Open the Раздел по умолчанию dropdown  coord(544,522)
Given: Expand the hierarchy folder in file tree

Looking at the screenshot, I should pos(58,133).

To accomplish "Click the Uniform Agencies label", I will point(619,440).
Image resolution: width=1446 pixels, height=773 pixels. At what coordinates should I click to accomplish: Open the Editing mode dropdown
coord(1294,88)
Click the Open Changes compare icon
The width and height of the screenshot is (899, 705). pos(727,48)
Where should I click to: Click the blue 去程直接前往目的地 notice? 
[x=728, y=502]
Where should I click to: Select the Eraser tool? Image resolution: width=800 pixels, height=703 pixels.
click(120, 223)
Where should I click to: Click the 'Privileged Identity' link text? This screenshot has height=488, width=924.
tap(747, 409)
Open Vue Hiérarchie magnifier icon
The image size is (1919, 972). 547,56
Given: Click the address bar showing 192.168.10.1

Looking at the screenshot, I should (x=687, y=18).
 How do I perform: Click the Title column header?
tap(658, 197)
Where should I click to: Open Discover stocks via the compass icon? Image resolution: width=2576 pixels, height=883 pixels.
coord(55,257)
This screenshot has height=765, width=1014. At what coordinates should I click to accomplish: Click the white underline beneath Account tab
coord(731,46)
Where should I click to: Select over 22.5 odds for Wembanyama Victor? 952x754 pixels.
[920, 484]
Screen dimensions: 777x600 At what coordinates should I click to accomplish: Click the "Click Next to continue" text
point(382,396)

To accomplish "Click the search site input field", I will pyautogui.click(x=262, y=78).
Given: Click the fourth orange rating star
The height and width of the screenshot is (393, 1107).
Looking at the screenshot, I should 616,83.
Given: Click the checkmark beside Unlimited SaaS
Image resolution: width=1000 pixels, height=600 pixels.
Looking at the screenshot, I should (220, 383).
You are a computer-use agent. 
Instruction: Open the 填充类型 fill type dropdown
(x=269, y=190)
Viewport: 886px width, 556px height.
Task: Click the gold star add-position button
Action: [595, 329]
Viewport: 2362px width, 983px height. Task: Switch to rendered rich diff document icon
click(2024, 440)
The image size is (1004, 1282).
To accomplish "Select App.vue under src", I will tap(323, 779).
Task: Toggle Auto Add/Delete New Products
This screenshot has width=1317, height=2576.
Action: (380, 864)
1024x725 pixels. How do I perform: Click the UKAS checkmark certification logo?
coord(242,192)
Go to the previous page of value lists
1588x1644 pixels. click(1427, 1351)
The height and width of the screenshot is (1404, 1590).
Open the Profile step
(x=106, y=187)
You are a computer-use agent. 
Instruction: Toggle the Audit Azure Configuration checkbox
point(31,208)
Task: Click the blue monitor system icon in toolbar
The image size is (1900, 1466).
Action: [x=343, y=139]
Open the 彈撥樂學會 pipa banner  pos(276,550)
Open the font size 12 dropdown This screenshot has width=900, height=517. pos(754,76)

== ASSIGNMENT ==
Go through the records above, find every line with the word "will", and list those lines.

== RESULT FOR THIS EXERCISE ==
To accomplish "Click the Uniform Agencies label", I will point(619,440).
To accomplish "Click the search site input field", I will pyautogui.click(x=262, y=78).
To accomplish "Select App.vue under src", I will tap(323, 779).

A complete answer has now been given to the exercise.